Fs=25 Hz, Vas=16.12 ft3, Qts=0.34, Xmax=6mm, Le=2mH
Did I miss something to consider?
One of the dayton DVCs might have more VD. Id look into those, besides with a fs of 25, its going to be a bit difficult making it reach low enough for HT.
True, the DVC has more Sd for the same price, but with more than twice as much excursion to do the job, not good for distortion. And plenty of people are implementing subs with a higher Fs than 25 Hz, albeit using active EQ.
I was trying to do a involved simulation, something that looks hard at Le's effect on the response, 2 VC's in parallel etc, something I've never really done before. I just played with Winisd Pro enough to see that it doesn't use Le, at least I could not get it to change the response curve or box calc by just changing the value of Le. Any sim guru's reading this?
I was trying to do a involved simulation, something that looks hard at Le's effect on the response, 2 VC's in parallel etc, something I've never really done before. I just played with Winisd Pro enough to see that it doesn't use Le, at least I could not get it to change the response curve or box calc by just changing the value of Le. Any sim guru's reading this?
If you want to change the Le parameter in WinISD Pro, you need to change it, save the driver parameters, and load it in a new project.
simon5 said:If you want to change the Le parameter in WinISD Pro, you need to change it, save the driver parameters, and load it in a new project.
I can change Le just fine. The result does not change, so Winisd is not using it.
That is not true, WinISD Pro uses Le.
If I change Le, the high frequency response of the driver changes dramatically.
You didn't follow my insctructions or you are not using the lastest version.
You must change Le, save parameters, open a new project, reload the driver and see the changes.
If I change Le, the high frequency response of the driver changes dramatically.
You didn't follow my insctructions or you are not using the lastest version.
You must change Le, save parameters, open a new project, reload the driver and see the changes.
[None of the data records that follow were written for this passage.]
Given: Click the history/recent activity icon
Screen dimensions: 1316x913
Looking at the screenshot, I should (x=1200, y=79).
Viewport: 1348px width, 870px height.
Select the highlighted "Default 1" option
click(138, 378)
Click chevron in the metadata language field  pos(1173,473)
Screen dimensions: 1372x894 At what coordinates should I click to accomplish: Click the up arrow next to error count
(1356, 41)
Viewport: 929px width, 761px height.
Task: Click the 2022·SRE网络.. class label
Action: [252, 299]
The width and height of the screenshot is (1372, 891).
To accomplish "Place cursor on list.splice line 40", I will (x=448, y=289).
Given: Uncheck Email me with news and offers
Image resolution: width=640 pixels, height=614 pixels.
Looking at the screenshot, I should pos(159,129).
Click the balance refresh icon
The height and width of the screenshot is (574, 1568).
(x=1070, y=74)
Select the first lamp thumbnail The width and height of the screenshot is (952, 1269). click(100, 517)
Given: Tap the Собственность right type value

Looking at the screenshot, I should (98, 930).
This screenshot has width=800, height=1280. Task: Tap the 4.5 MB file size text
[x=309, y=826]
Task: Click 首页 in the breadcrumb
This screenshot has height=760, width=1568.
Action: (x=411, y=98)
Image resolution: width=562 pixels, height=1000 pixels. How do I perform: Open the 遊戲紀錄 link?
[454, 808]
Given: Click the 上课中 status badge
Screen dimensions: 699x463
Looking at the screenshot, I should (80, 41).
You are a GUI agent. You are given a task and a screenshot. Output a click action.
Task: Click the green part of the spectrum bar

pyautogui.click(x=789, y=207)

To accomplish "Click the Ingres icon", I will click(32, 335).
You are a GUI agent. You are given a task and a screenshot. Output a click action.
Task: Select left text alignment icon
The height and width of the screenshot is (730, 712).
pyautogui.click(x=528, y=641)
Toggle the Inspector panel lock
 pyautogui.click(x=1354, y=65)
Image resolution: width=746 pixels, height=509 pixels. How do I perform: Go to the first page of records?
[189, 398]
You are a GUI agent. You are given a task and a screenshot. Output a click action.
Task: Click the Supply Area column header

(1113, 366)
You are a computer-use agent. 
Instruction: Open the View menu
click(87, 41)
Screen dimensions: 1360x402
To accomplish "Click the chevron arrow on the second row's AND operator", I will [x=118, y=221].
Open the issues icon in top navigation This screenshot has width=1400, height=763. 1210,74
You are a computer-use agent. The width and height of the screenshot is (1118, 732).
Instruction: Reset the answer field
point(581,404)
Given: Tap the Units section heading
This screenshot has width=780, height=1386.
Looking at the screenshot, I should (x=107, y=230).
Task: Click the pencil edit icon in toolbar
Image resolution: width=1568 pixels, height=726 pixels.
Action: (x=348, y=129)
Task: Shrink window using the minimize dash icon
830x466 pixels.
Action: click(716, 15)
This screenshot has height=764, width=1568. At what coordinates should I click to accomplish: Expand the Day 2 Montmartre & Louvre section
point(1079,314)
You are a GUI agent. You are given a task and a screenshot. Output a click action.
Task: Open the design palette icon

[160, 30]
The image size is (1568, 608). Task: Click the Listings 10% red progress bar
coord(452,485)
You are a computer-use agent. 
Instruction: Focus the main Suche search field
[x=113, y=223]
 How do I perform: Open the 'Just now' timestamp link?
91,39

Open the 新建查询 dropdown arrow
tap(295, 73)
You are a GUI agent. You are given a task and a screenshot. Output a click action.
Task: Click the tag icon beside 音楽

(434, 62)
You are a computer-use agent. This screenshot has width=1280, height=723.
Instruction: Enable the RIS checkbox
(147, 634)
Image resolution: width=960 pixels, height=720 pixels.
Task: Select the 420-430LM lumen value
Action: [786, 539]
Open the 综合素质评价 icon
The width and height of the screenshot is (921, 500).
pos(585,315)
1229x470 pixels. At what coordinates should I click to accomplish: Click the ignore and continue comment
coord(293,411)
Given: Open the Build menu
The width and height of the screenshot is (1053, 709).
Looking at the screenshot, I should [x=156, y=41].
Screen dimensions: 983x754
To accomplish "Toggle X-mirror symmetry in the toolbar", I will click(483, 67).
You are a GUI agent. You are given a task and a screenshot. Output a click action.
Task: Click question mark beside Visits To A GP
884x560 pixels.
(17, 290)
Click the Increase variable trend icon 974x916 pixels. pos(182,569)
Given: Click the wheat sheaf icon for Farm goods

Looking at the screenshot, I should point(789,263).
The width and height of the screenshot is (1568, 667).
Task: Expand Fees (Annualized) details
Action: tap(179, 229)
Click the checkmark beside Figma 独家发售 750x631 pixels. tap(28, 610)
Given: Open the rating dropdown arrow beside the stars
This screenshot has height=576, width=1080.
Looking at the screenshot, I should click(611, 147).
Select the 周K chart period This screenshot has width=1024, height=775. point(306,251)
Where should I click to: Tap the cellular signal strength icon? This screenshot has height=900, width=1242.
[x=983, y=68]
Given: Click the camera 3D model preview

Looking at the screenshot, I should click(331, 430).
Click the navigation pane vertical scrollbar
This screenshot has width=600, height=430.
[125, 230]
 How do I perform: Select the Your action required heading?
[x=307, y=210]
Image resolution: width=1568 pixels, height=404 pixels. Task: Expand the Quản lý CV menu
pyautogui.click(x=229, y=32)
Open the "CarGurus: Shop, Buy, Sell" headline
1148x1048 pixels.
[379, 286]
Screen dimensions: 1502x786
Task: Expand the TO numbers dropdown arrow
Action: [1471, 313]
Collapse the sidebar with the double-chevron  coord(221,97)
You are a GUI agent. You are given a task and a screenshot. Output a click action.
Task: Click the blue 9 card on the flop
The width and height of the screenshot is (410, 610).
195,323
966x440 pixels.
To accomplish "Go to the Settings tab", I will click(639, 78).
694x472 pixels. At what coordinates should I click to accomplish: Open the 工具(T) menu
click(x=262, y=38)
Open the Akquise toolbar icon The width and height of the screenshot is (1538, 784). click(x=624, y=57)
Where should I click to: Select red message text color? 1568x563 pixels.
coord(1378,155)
That sub should have about the same VD as the Shiva. It actually looks like a good buy.
In a big box it gets a very similar response and max SPL to the Shiva with 350w, while the 18 needs only about 100w.
You can get an F3 of about 30 Hz quite easily and exceed THX requirements.
In a 250L box it can match the output of the Shiva above about 23 Hz when tuned to 25 Hz. 109 dB @ 25 Hz
If you don't mind big and ugly, then it's a bang for buck way to get low distortion, not only due to the low cost of the driver, but also low amplifier cost. Very easy to power.
From a performance and linearity point of view, it's probably a good idea to have a large SD and low xmax rather than a small SD and large xmax. It's also a good idea from a budget point of view. Trying to get low distortion with small subs is expensive!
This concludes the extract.